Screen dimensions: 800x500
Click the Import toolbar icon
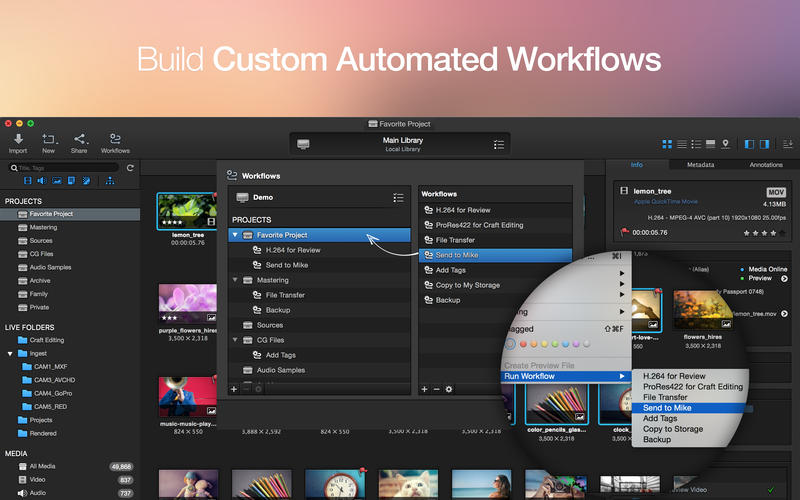[x=18, y=140]
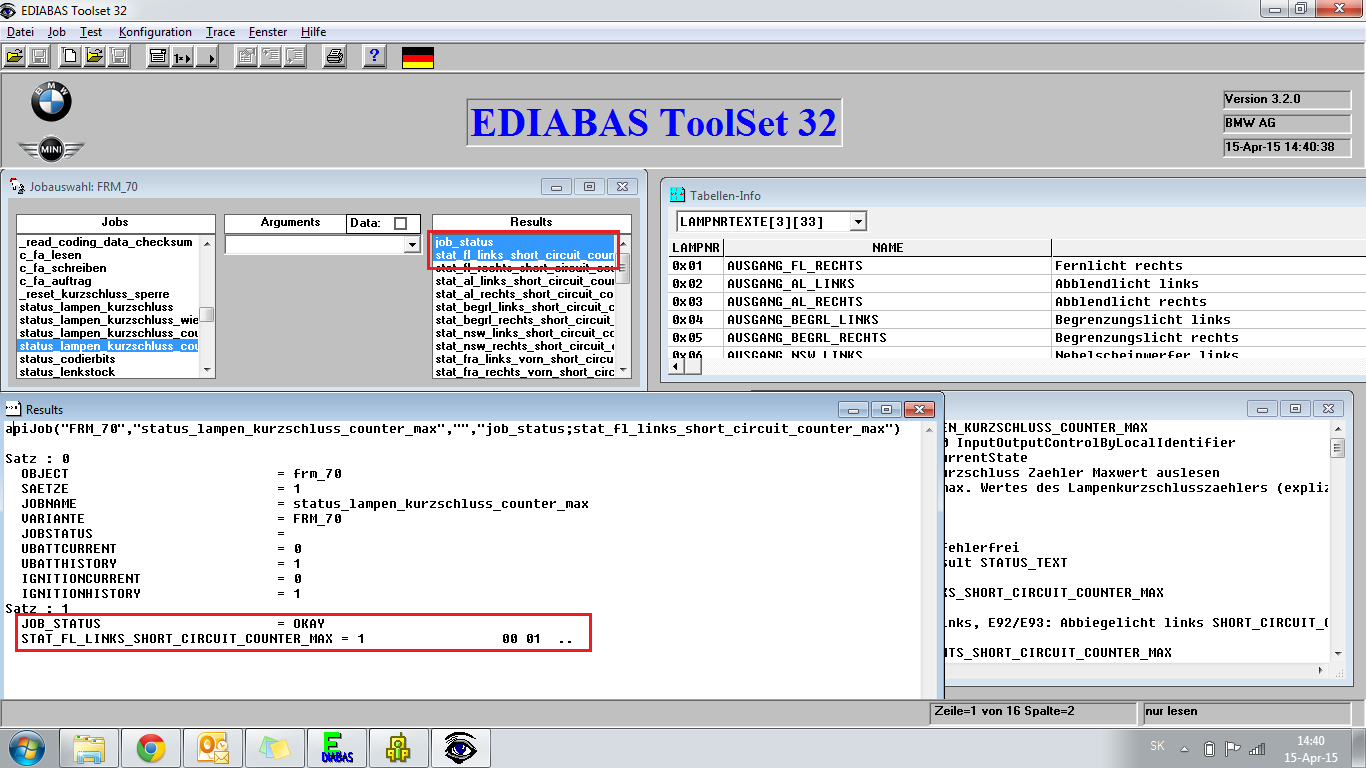Open Google Chrome from the taskbar
The width and height of the screenshot is (1366, 768).
(151, 748)

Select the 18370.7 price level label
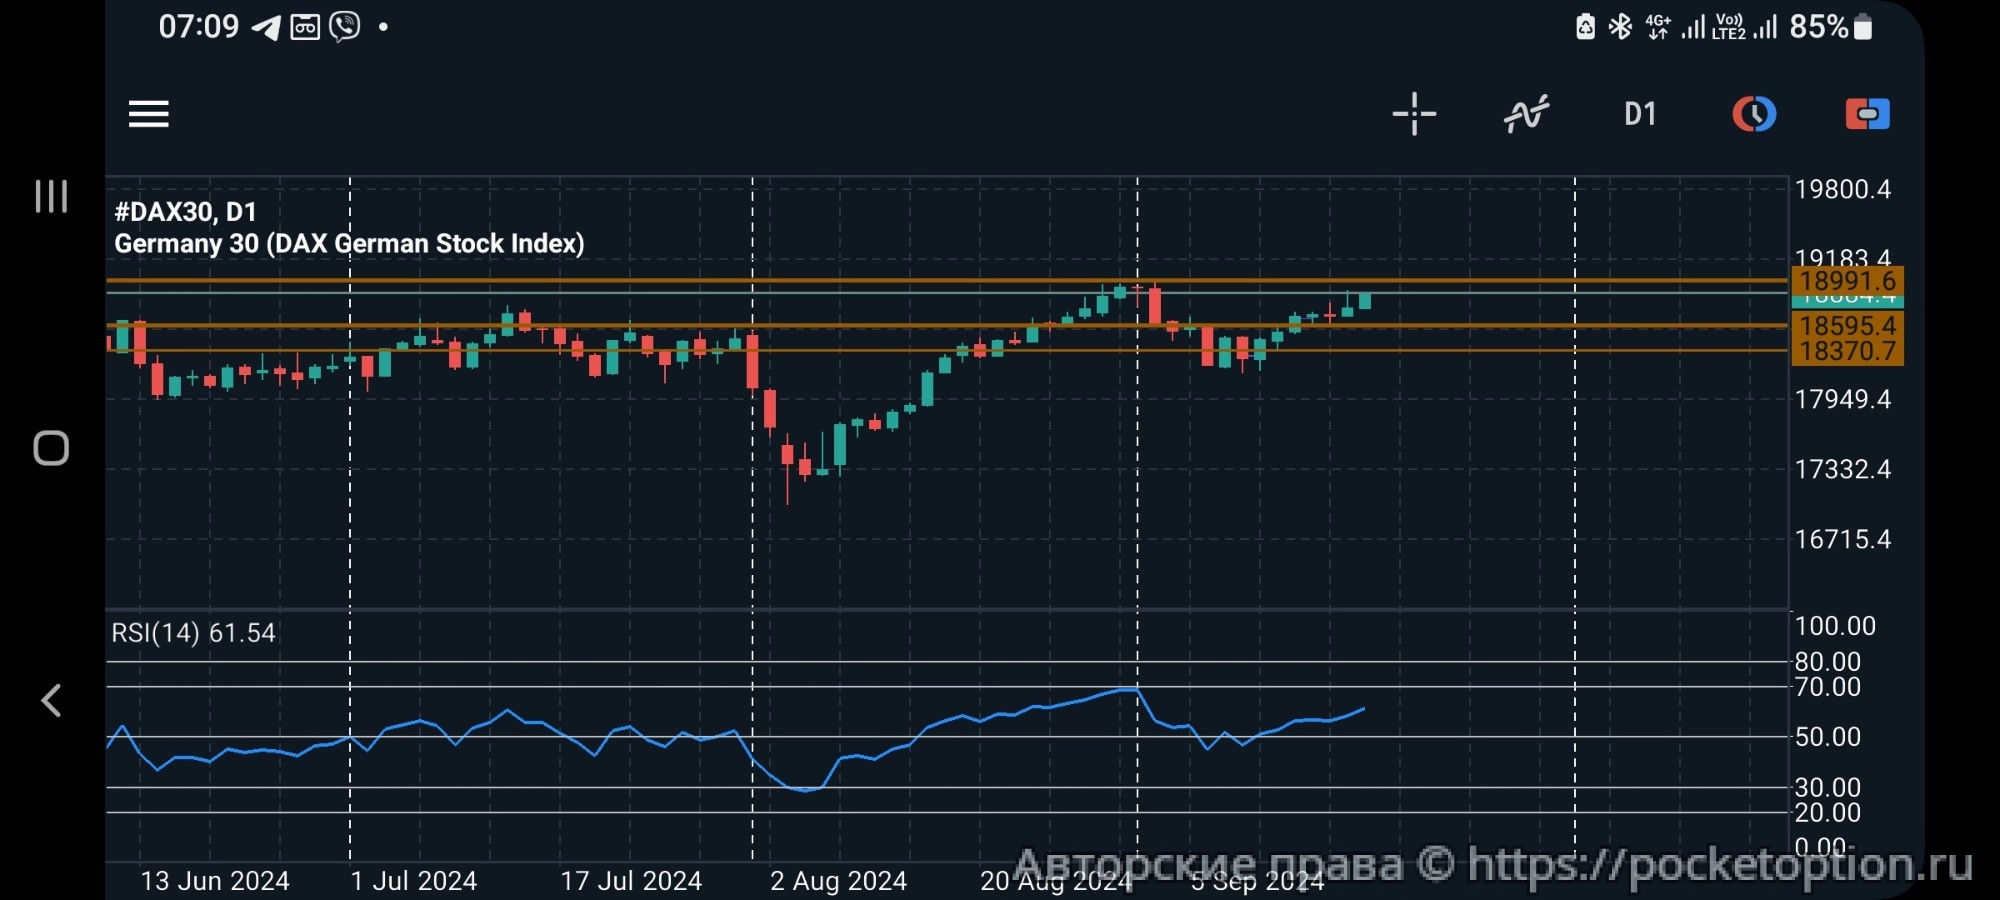point(1847,351)
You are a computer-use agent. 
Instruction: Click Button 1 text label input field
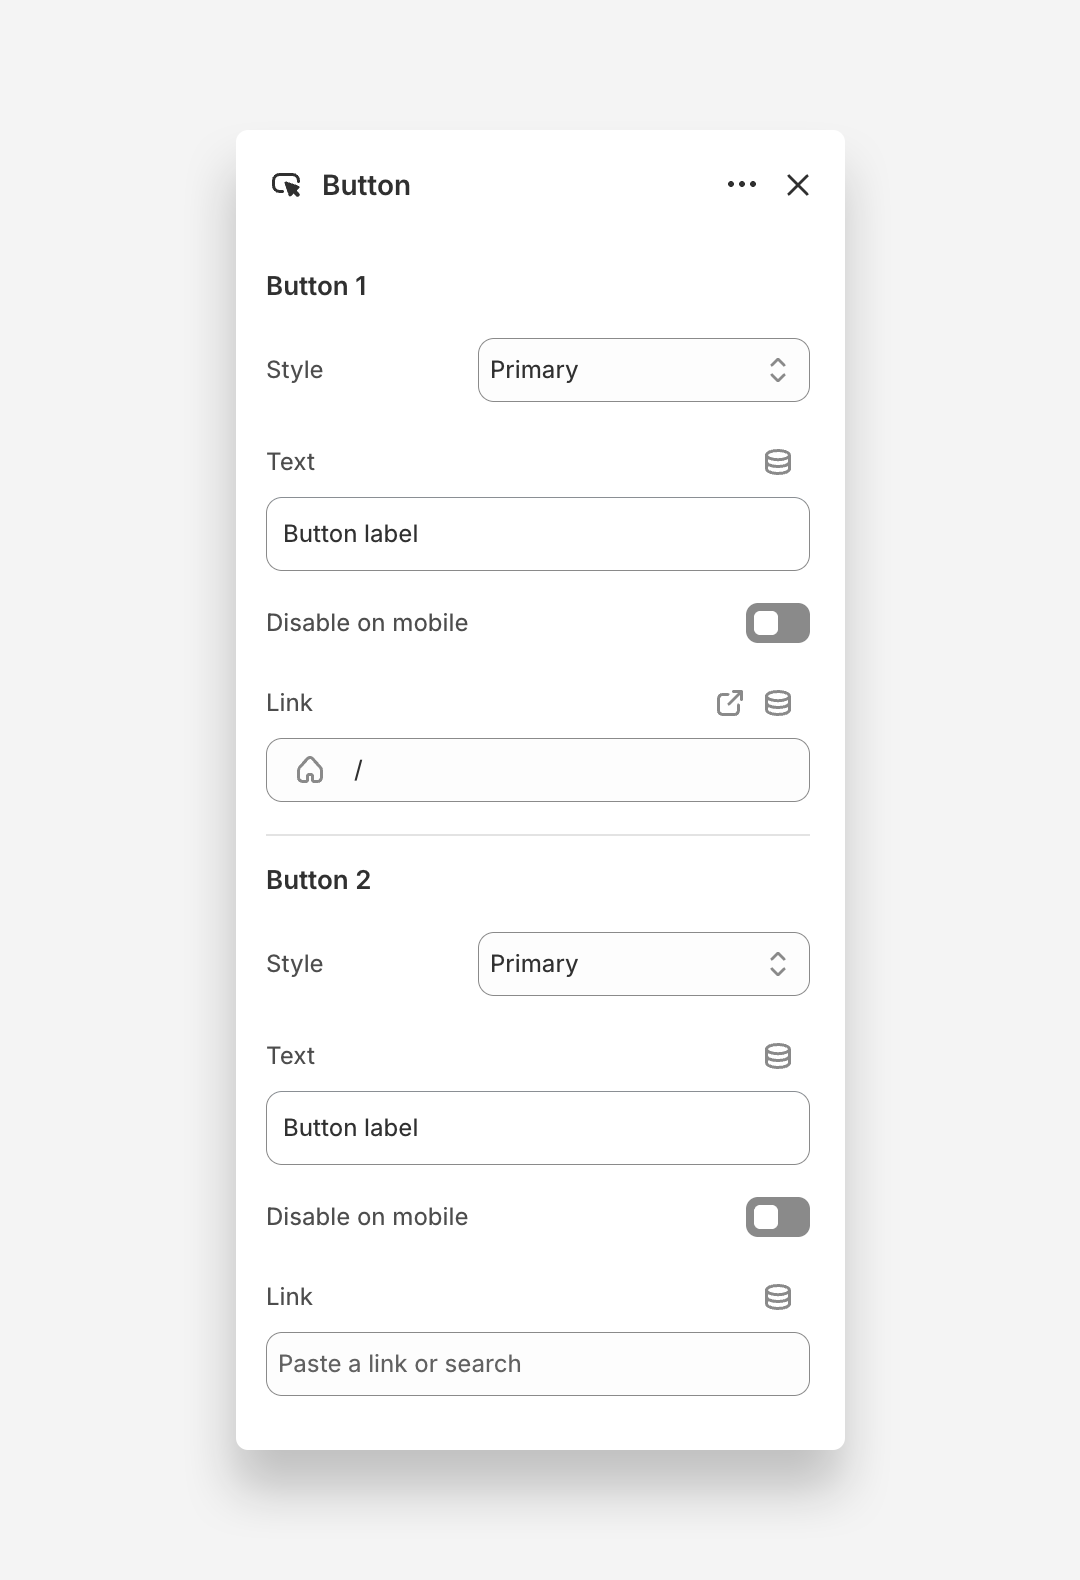(x=538, y=534)
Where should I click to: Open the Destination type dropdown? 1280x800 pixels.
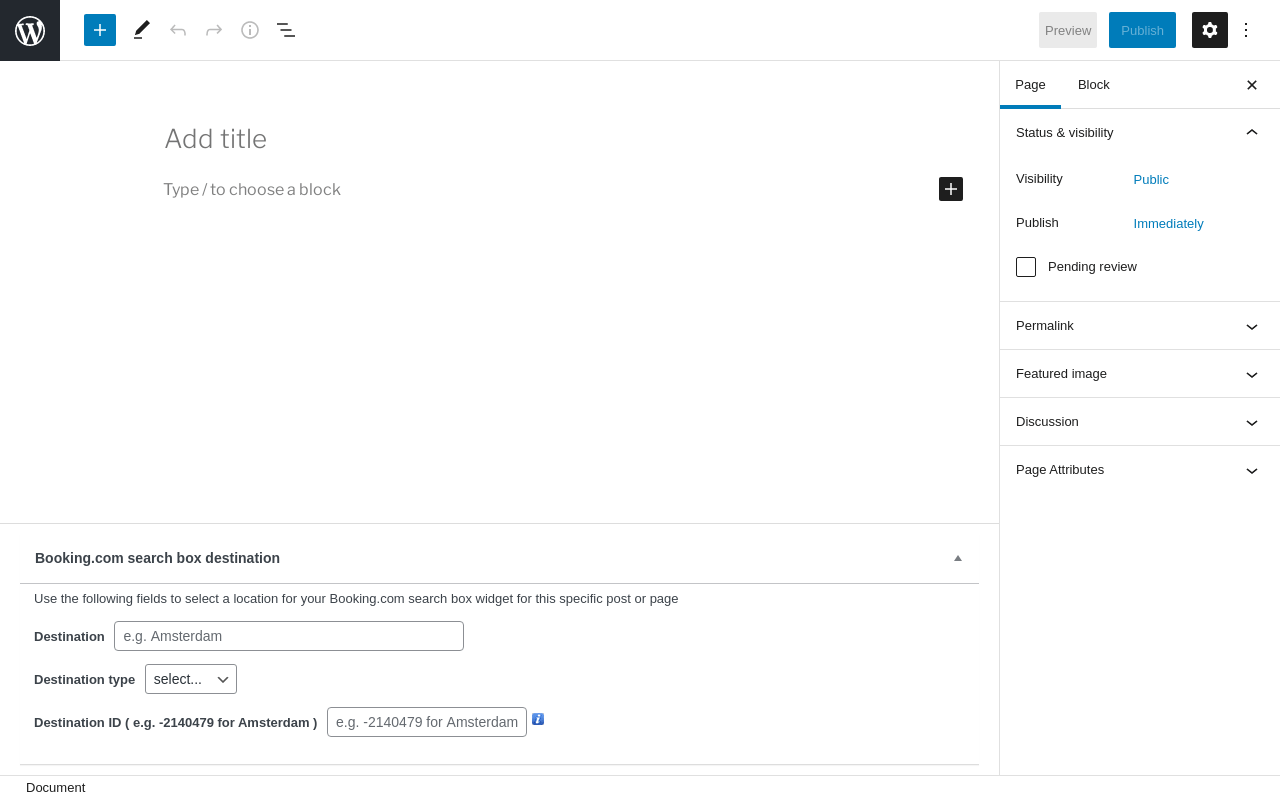[x=191, y=679]
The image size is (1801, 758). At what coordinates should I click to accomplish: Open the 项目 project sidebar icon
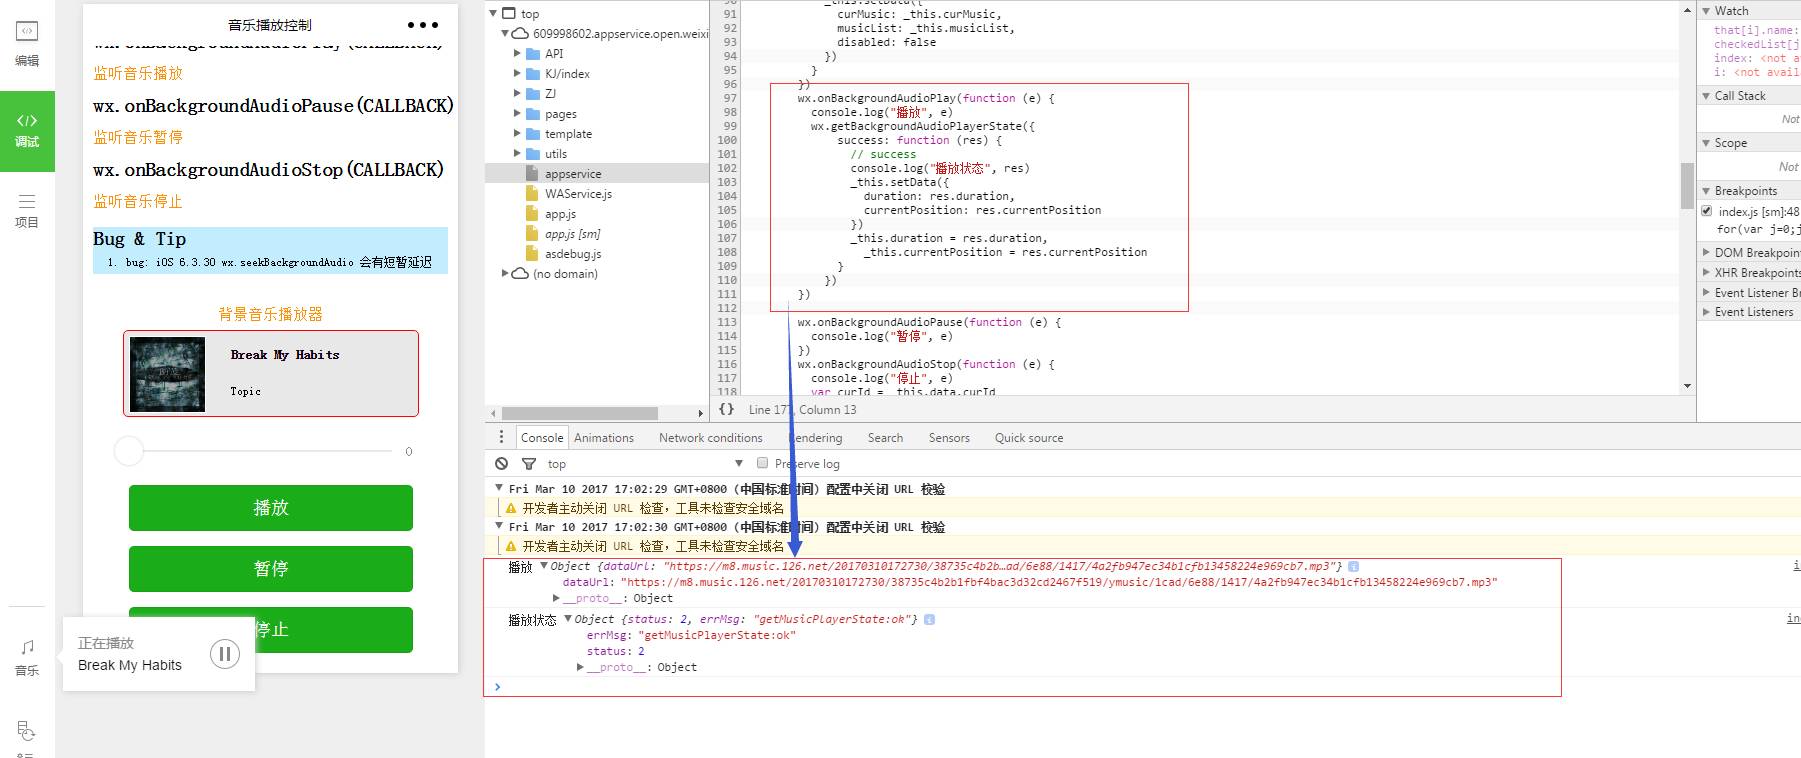click(27, 211)
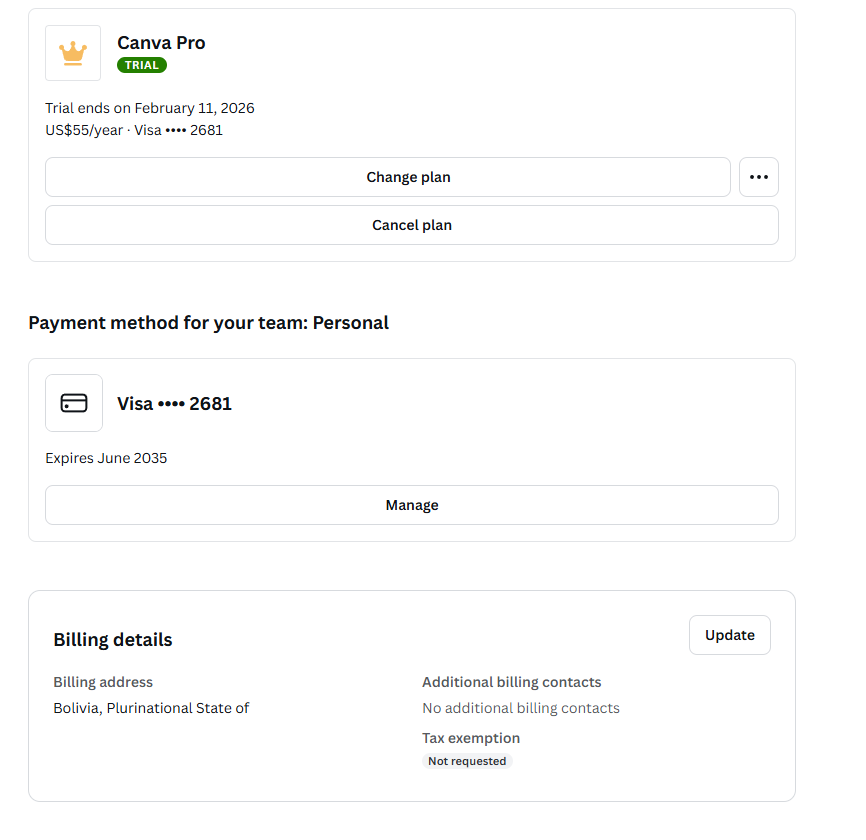Click the trial end date text

[x=150, y=108]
****************
What the task asks:
Write out every entry exactly. Pictures do not belong in the copy.

Your solution:
Screen dimensions: 800x500
Click the Import toolbar icon
[x=18, y=140]
Open Google Chrome from the taskbar
The width and height of the screenshot is (1366, 768).
(151, 748)

Select the 18370.7 price level label
point(1847,351)
You are a computer-use agent. 
Instruction: Click Button 1 text label input field
(x=538, y=534)
Where should I click to: Open the Destination type dropdown? 1280x800 pixels.
[x=191, y=679]
The image size is (1801, 758). At what coordinates should I click to accomplish: Open the 项目 project sidebar icon
click(27, 211)
Click the trial end date text

[x=150, y=108]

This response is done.